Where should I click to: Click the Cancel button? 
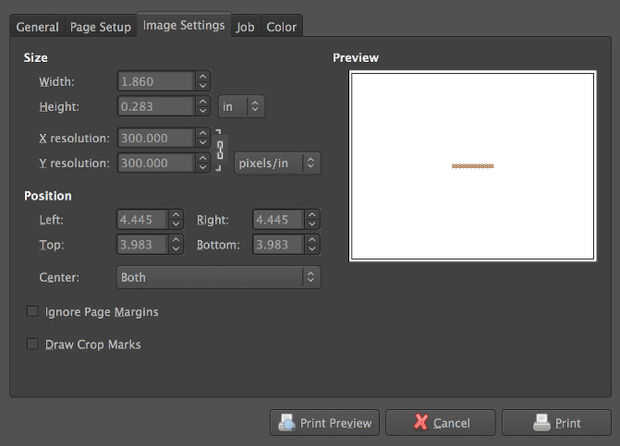pyautogui.click(x=440, y=422)

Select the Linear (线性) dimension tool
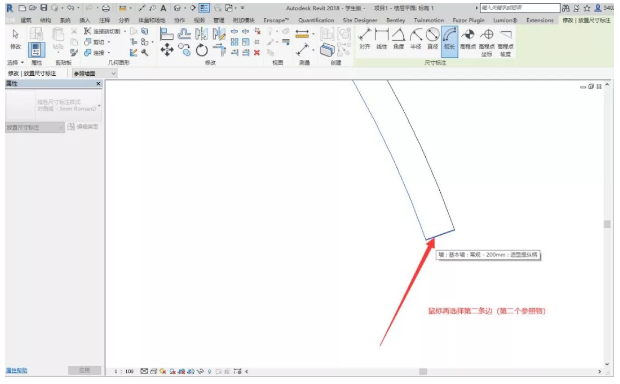(x=381, y=39)
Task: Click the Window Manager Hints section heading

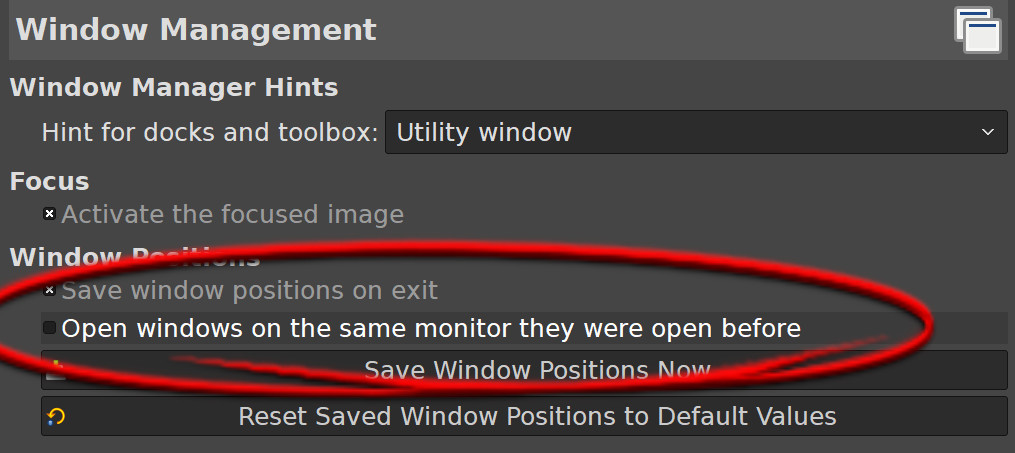Action: (174, 88)
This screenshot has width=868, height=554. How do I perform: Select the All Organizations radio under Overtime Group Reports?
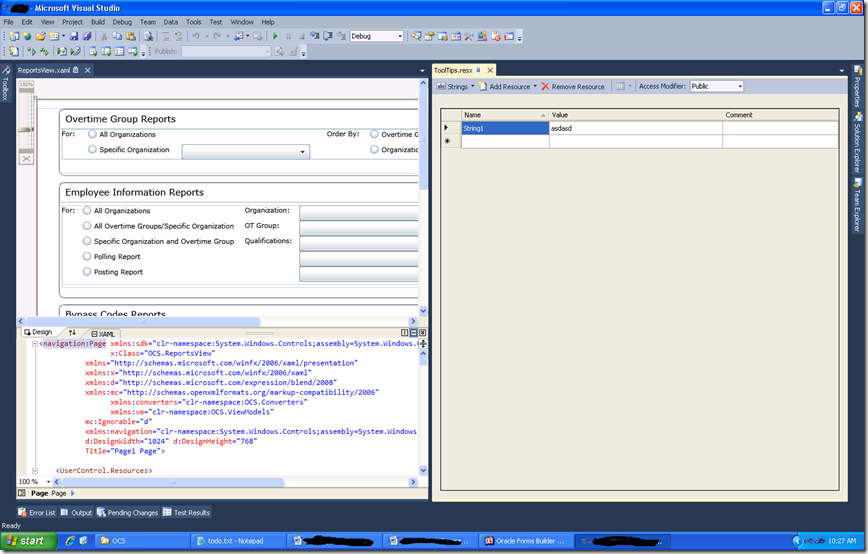click(x=93, y=134)
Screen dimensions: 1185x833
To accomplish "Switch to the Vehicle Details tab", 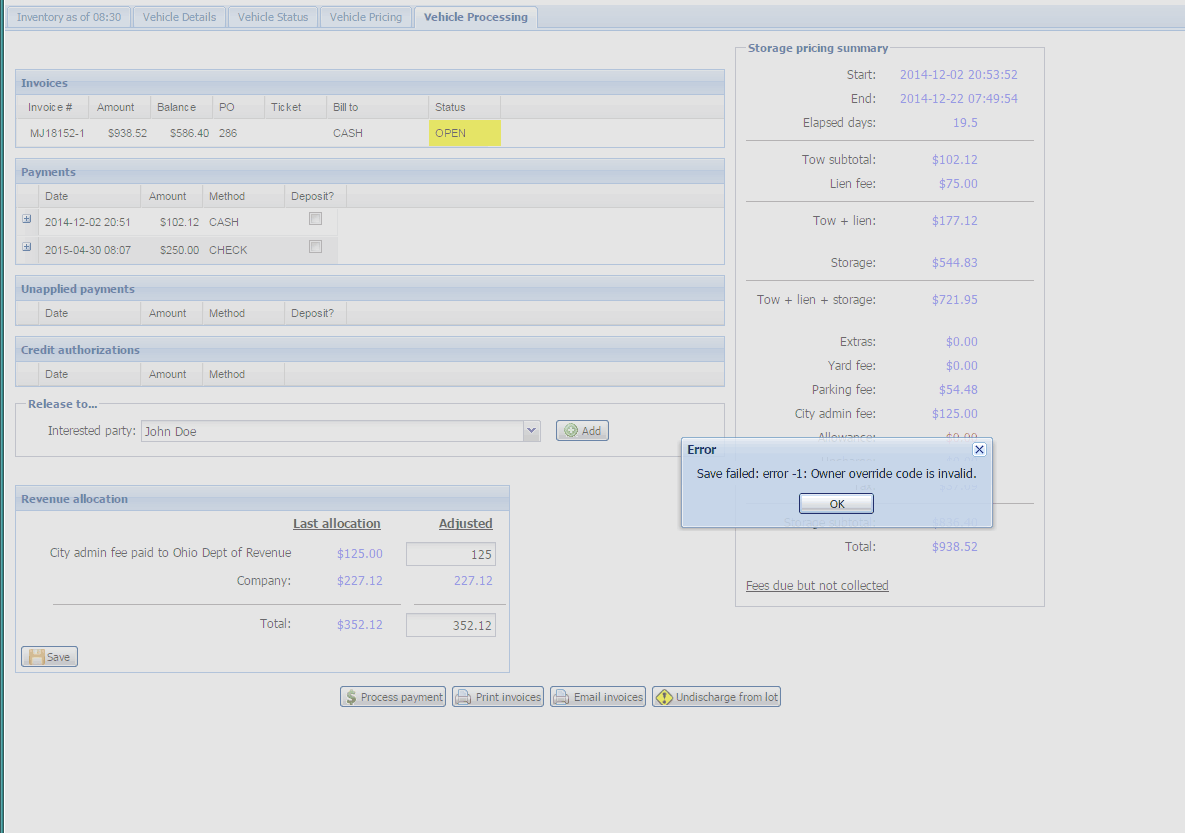I will pos(179,17).
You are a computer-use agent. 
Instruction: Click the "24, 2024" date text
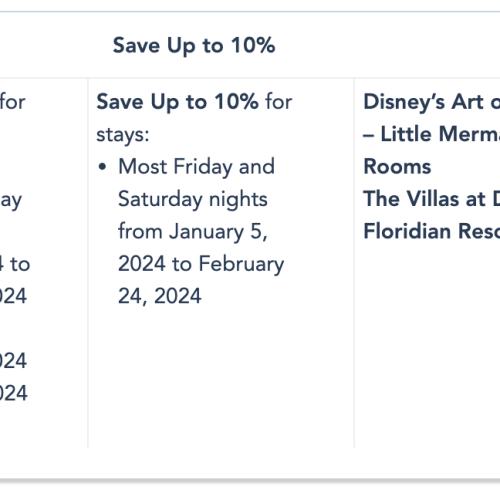click(160, 296)

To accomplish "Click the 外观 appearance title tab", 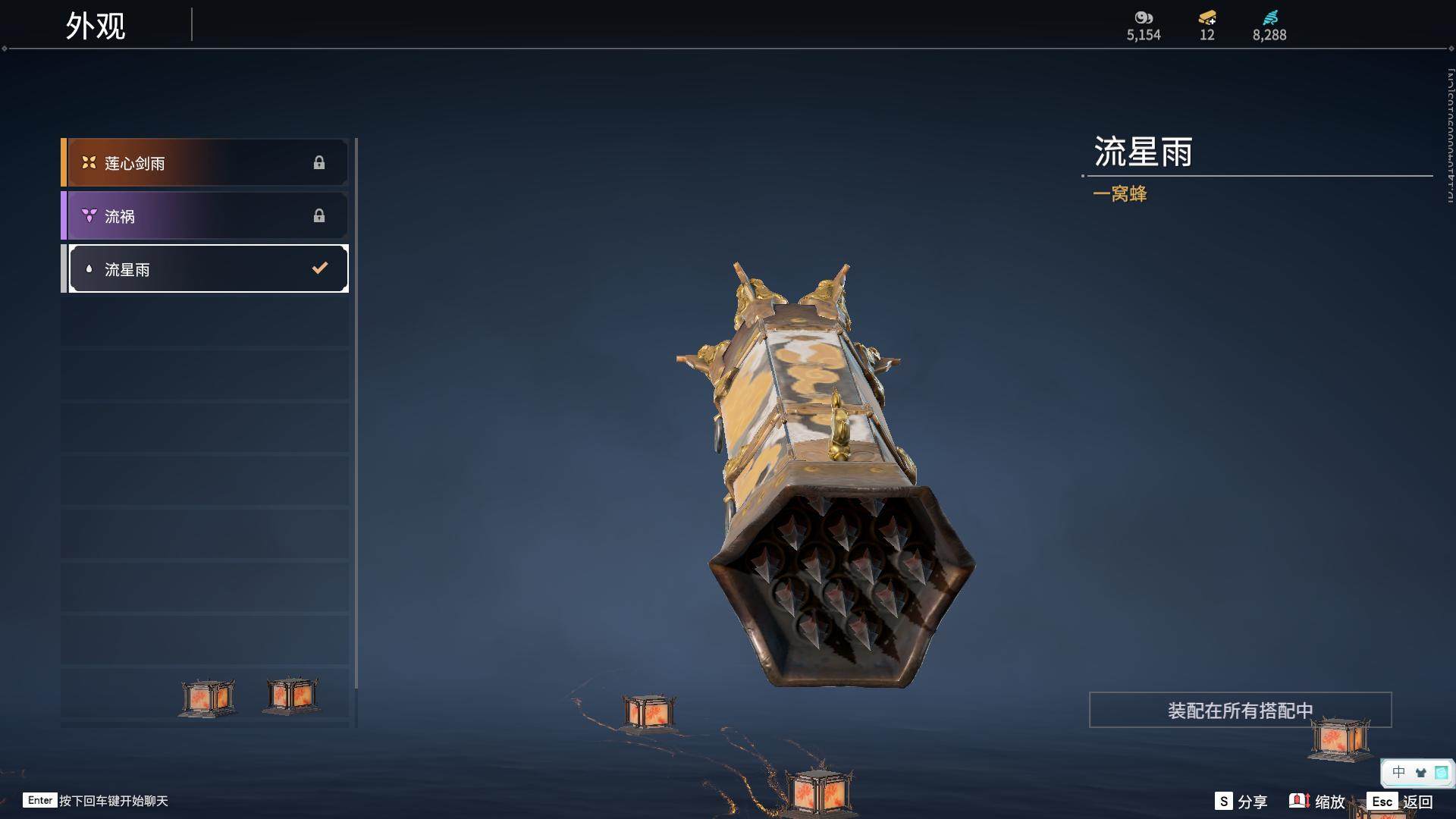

● ● ● ● ●

> **Written request**
Rescale the coordinates in the answers above, starting at the beginning of the records and stopping after the line that contains "Action: (174, 88)". Write out only those lines again, requests included, with each coordinate multiplied by 0.3 and rounded to a whole number (halves round up), and leave the pictures out.

> **Response for this exercise**
Where should I click to: Click the Cancel button? 
pyautogui.click(x=132, y=127)

Select the Linear (线性) dimension tool
(x=114, y=12)
Task: Click the Window Manager Hints section heading

Action: (52, 26)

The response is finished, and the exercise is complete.